What's notable is the timing. As organizations increasingly serve diverse audiences and as AI speech synthesis has matured enough to sound genuinely natural rather than uncanny, the economics of real-time translation are shifting. The high cost and scheduling burden of human translators—the friction that has kept multilingual communication a premium service—may be about to change. If enSpeak works as advertised, accessibility and language inclusion could become standard features rather than special accommodations.
Citações Notáveis
Organizations are looking for better ways to make communication more accessible and engaging for everyone in the room, while avoiding the high costs and scheduling burden of human translators.— Ken Frommert, President, ENCO
A Conversa do Hearth Outra perspectiva sobre a história
What problem is this actually solving that didn't exist five years ago?

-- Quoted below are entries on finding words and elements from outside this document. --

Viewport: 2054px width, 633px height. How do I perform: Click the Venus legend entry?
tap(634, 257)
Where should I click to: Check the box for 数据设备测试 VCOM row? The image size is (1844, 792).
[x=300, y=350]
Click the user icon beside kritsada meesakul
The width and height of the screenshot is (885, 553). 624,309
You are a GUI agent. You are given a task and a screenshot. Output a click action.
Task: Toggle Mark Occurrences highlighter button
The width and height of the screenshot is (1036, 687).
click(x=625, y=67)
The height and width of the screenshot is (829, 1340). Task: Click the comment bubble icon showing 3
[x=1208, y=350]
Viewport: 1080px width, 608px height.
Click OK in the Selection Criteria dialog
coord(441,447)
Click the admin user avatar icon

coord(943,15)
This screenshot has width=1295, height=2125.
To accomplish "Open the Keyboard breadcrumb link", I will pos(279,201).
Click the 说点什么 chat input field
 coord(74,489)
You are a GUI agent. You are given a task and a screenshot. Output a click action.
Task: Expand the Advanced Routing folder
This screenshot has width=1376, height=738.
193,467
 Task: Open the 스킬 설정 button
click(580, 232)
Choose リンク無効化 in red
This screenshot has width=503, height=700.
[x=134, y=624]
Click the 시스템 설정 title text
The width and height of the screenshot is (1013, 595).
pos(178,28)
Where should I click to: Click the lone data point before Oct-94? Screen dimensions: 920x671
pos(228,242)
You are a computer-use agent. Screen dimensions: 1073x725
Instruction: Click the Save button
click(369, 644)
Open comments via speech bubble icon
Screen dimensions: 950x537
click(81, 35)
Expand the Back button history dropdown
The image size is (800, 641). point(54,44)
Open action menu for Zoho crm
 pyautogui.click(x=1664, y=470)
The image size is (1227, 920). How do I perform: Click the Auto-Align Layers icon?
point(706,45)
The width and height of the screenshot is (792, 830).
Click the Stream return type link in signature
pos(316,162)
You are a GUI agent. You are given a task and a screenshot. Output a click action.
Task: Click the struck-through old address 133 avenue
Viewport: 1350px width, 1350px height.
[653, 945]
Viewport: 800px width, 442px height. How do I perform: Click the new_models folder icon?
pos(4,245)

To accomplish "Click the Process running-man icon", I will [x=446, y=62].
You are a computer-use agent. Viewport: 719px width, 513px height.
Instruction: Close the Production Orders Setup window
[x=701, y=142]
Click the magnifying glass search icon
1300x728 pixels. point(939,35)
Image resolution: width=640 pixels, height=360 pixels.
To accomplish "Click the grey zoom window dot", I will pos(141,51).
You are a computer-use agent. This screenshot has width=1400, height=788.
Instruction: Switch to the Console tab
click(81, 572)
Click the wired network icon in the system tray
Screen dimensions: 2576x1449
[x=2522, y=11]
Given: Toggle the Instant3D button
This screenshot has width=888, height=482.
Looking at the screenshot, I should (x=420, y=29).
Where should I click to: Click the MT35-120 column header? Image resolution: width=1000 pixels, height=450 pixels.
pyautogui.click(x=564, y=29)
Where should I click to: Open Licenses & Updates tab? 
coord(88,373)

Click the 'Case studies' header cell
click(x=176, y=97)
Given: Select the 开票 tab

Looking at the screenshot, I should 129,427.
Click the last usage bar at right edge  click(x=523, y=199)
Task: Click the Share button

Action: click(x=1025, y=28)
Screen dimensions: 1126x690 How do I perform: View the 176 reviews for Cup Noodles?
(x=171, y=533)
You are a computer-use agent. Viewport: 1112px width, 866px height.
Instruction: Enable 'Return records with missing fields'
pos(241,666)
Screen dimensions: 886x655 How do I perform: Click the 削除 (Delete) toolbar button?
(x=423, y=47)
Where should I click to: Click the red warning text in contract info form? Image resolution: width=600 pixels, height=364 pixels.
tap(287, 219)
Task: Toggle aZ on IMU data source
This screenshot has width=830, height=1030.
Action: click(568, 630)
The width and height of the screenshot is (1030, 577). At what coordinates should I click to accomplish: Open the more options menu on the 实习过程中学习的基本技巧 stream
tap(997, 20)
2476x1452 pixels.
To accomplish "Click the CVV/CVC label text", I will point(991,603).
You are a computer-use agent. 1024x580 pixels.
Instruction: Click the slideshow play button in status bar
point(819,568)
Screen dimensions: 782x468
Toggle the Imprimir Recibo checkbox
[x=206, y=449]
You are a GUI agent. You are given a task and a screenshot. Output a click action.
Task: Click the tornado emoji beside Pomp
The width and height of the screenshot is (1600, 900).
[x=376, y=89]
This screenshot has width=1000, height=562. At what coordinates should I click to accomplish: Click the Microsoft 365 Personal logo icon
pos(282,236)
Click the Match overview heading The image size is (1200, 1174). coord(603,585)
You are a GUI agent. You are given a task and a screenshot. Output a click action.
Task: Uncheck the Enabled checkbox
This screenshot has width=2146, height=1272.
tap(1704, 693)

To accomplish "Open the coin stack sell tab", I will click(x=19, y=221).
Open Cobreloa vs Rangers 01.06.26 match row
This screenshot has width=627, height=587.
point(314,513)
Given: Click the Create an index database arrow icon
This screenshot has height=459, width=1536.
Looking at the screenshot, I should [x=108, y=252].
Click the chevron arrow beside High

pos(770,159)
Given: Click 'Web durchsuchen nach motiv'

The problem existed, but the technology wasn't ready. You could caption live speech, you could translate text, but converting translated text into natural-sounding speech in real time—that required AI to get good enough that it didn't sound like a robot reading a grocery list. Now it does.
So it's not just translation. It's translation that sounds human.
Exactly. A presenter in English, and someone in the audience hears natural Spanish coming through their earpiece. Not word-for-word, not stilted. Actual speech.
Who benefits most from this?
Anyone running events with mixed-language audiences who can't afford professional translators. Schools with immigrant students. International conferences. Corporate offices with distributed teams. But also smaller venues—a museum, a town hall, a courtroom—places that never had the budget for translation before.
What's the catch?
The technology has to be good enough that people actually trust it. And it has to integrate smoothly with existing AV systems without breaking workflows. ENCO is betting they've solved both.
Is this the end of human translators?
No. High-stakes situations—legal proceedings, diplomatic negotiations, sensitive medical conversations—will still need humans. But for the 80 percent of communication that doesn't require that level of precision? This changes the equation entirely.